The problem
Go through the data below line by line and report how many lines contain "agent", giving only that figure.

Source data: Begin

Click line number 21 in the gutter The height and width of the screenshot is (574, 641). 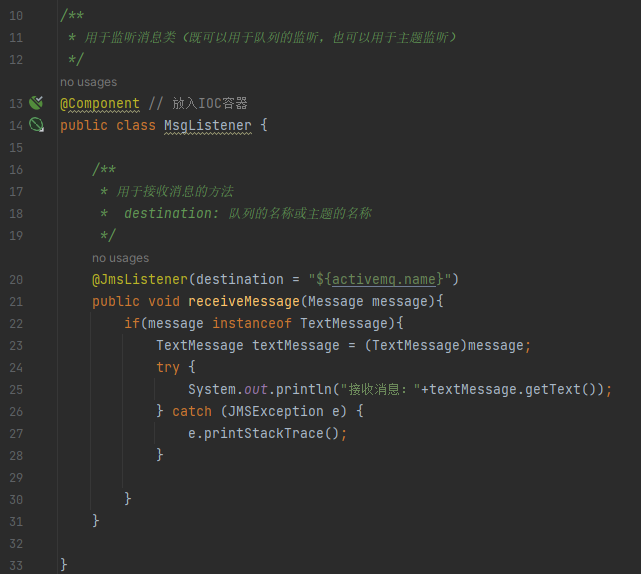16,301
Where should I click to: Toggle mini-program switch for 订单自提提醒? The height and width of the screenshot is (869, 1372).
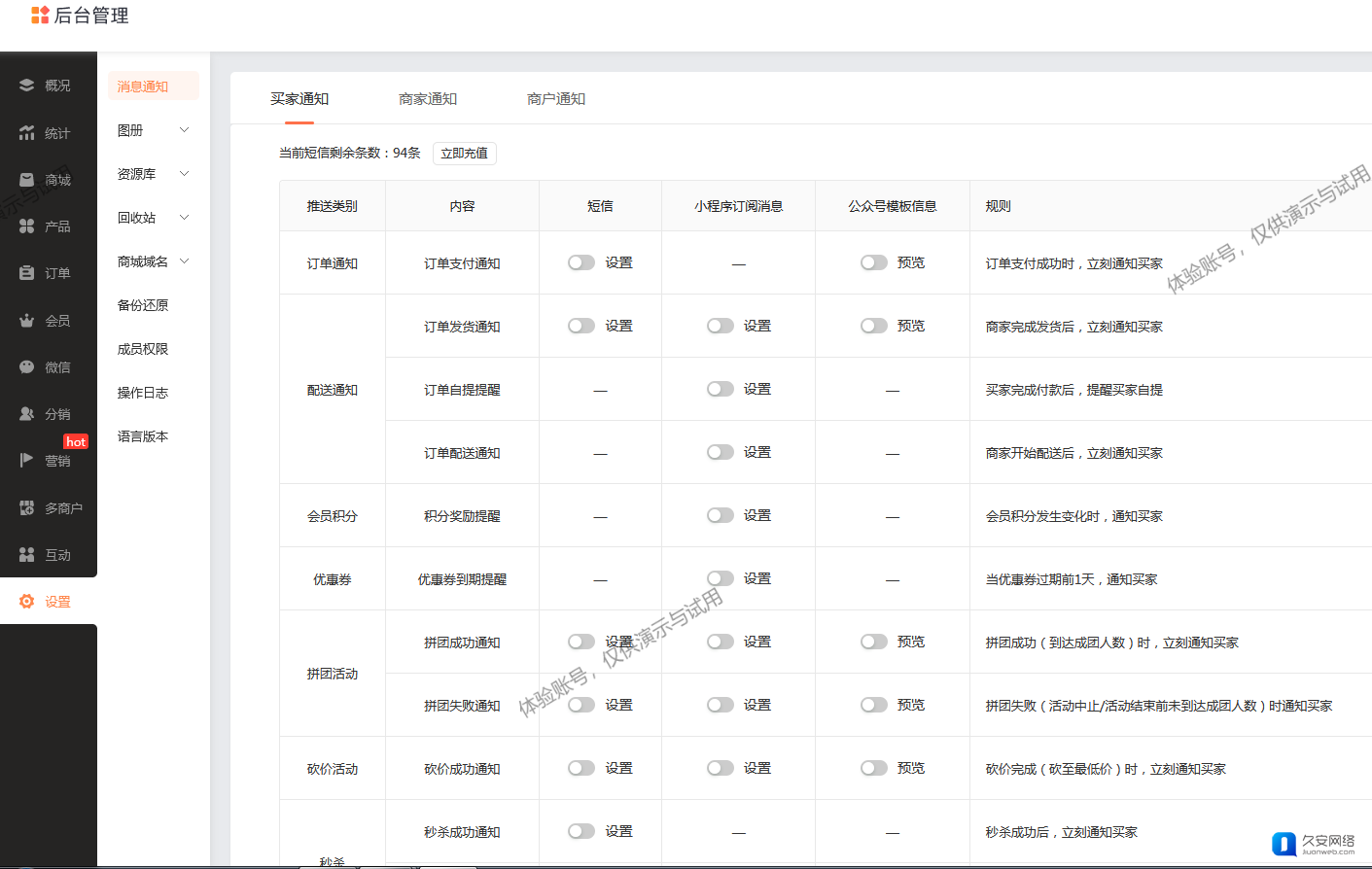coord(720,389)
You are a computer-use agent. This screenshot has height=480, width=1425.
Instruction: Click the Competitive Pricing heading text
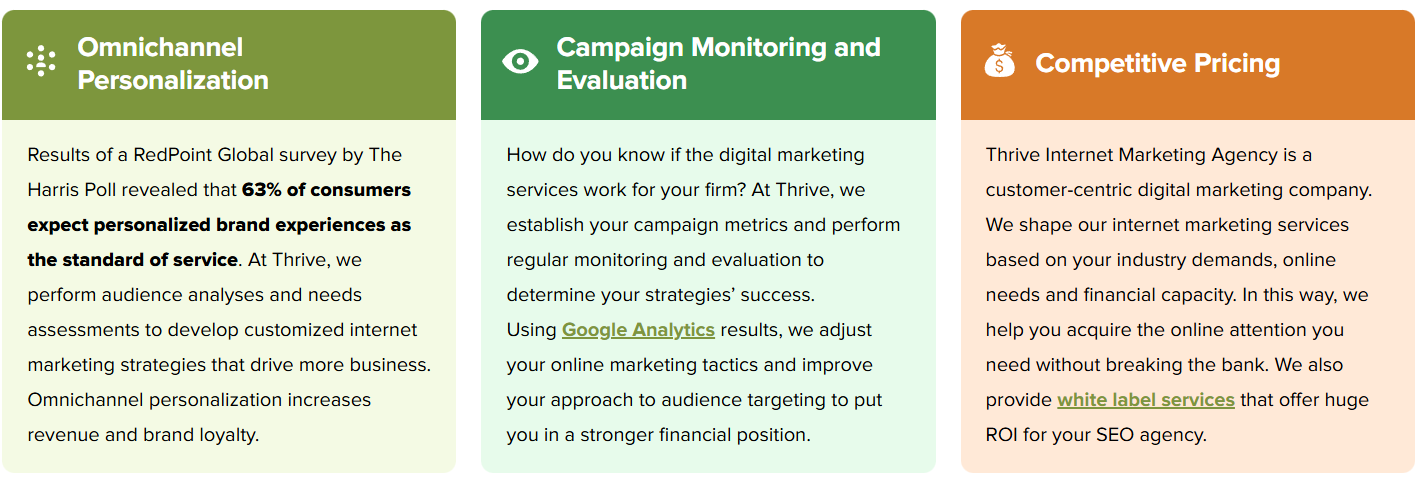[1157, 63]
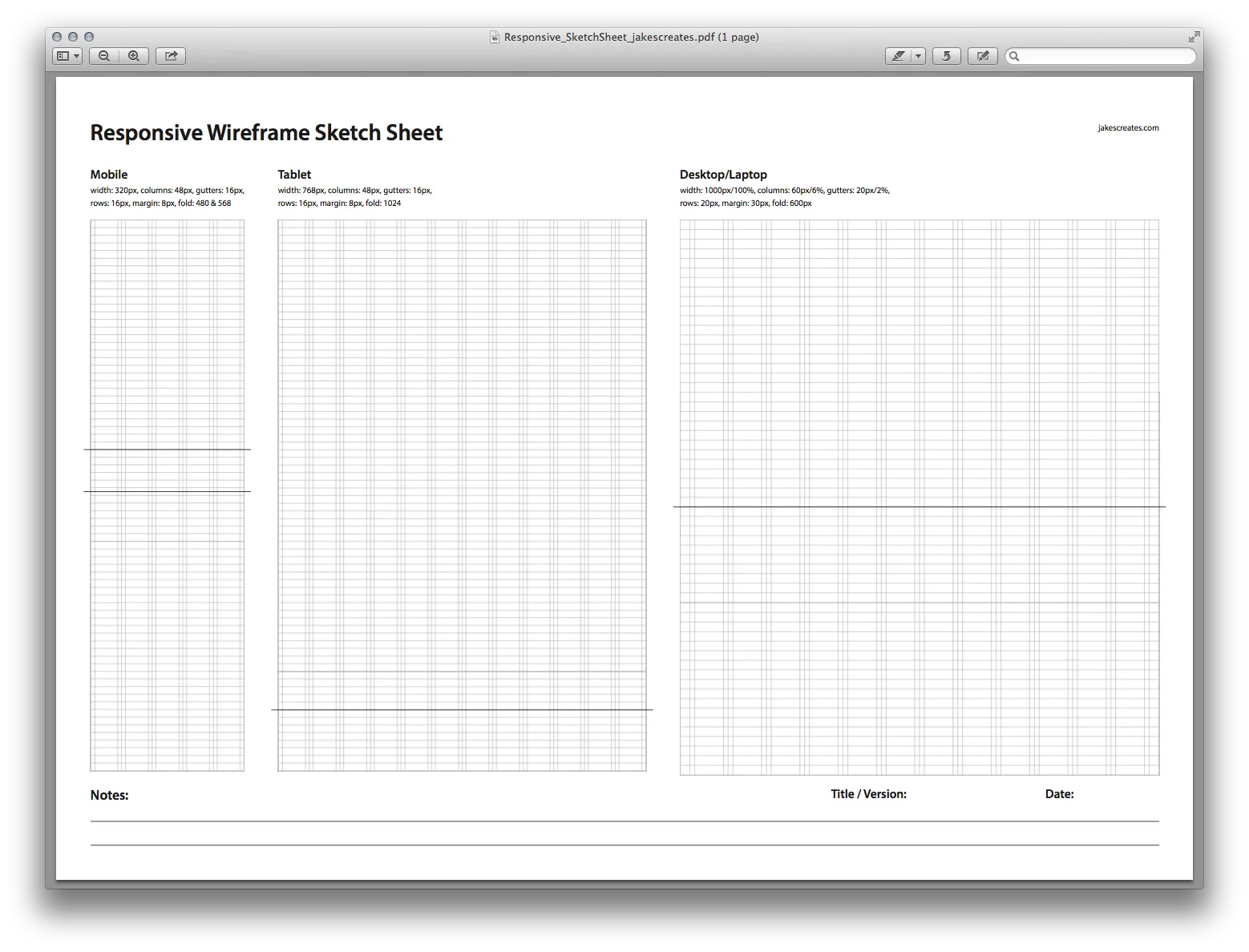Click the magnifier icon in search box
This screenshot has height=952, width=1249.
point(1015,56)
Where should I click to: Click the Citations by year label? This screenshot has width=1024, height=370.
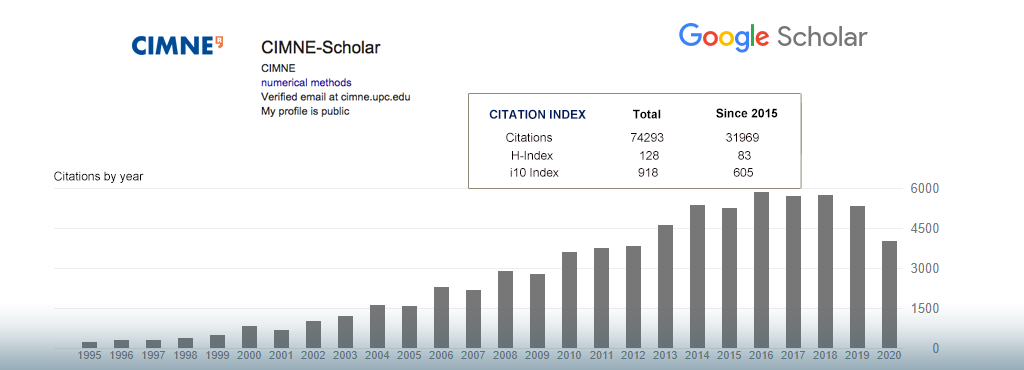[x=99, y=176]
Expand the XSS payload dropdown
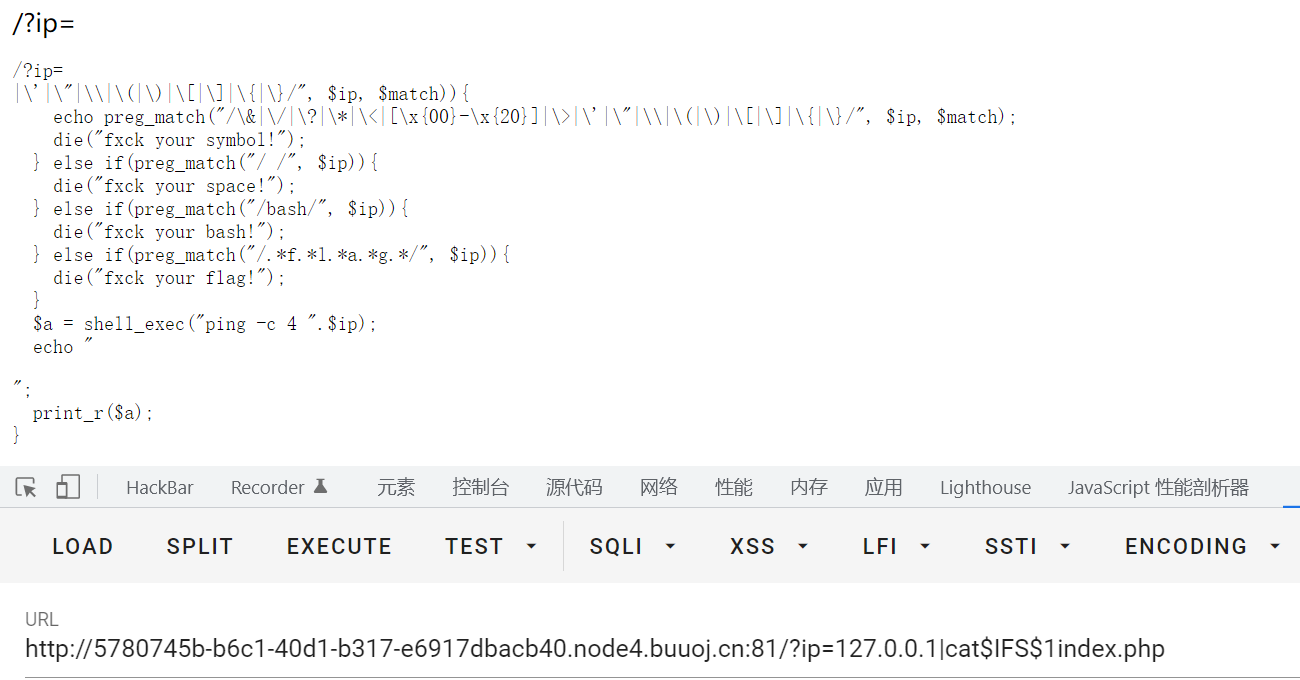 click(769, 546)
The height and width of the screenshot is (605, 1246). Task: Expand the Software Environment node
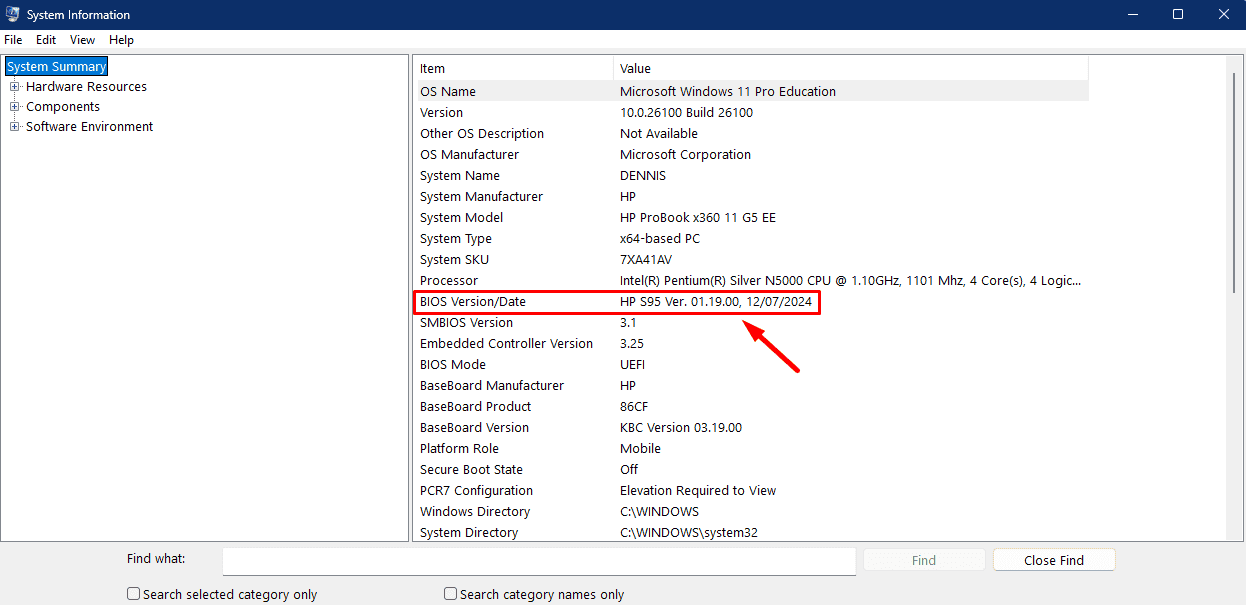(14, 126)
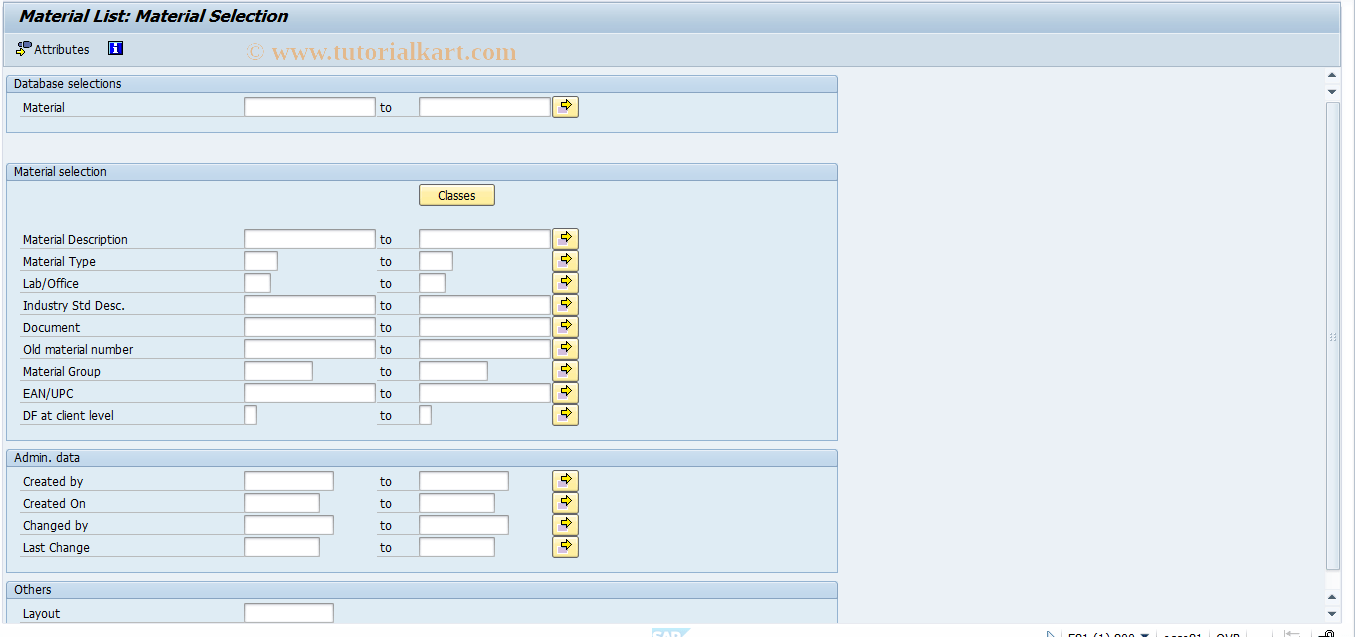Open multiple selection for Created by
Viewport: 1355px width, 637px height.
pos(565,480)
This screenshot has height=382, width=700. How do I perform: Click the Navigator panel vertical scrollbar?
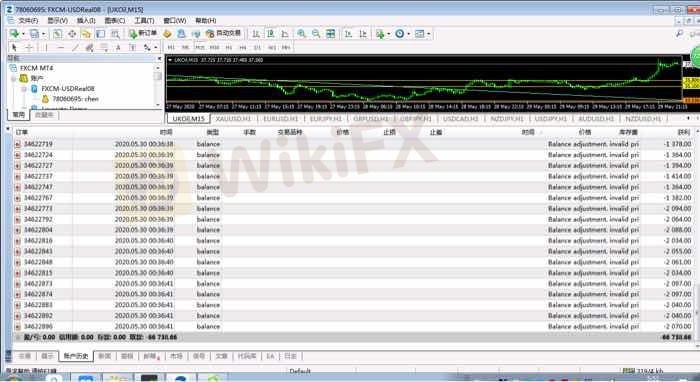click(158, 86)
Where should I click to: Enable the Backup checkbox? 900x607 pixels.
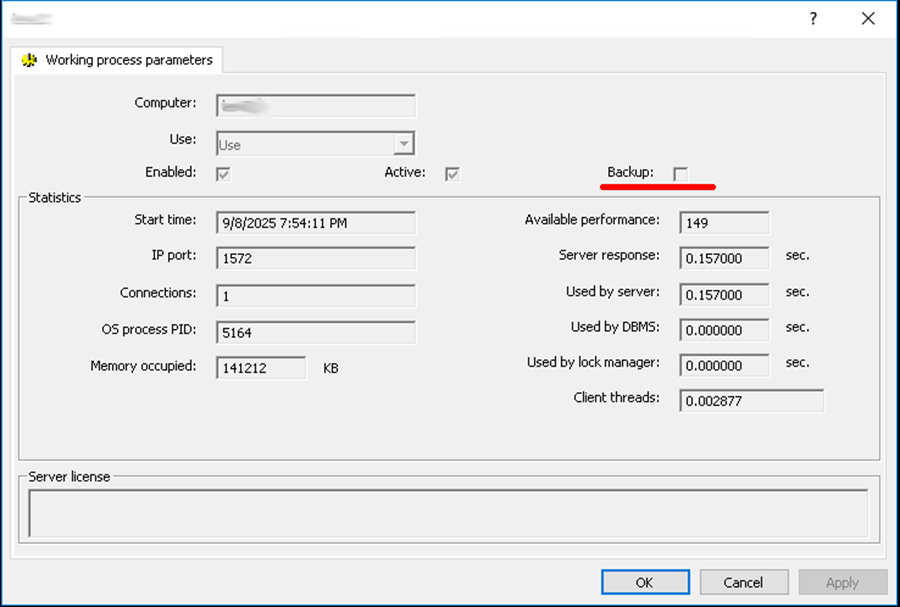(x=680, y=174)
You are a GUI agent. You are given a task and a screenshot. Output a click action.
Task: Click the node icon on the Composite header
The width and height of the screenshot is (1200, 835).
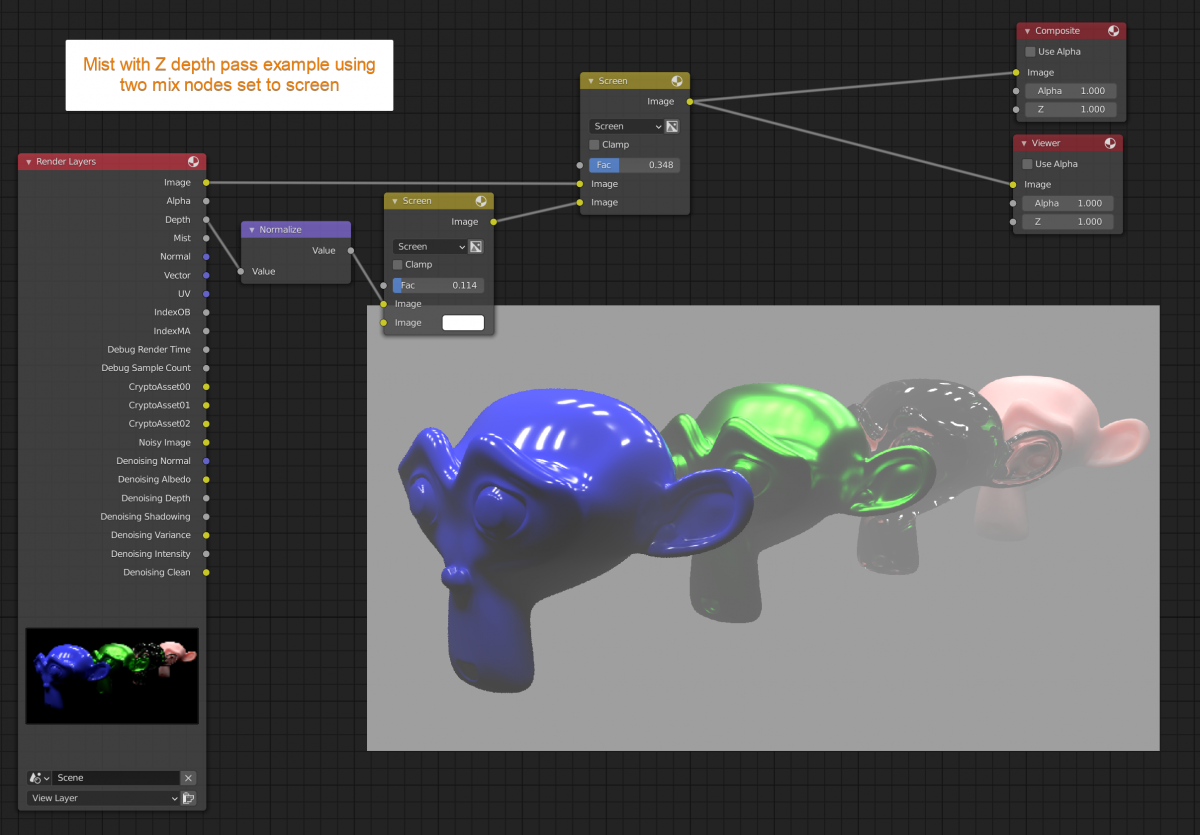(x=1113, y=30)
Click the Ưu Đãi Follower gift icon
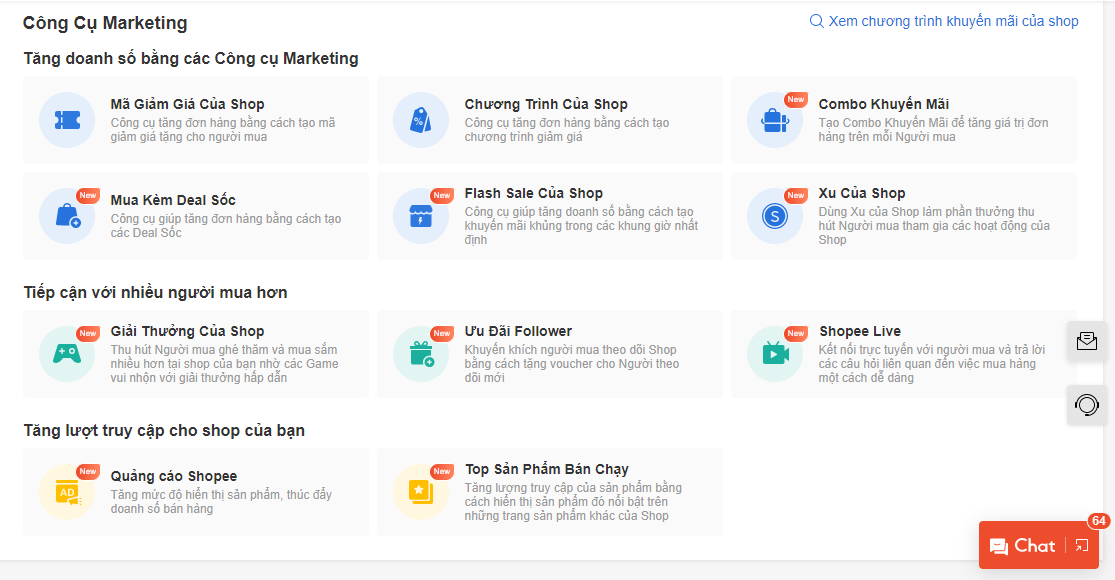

Source data: End

Problem solution
2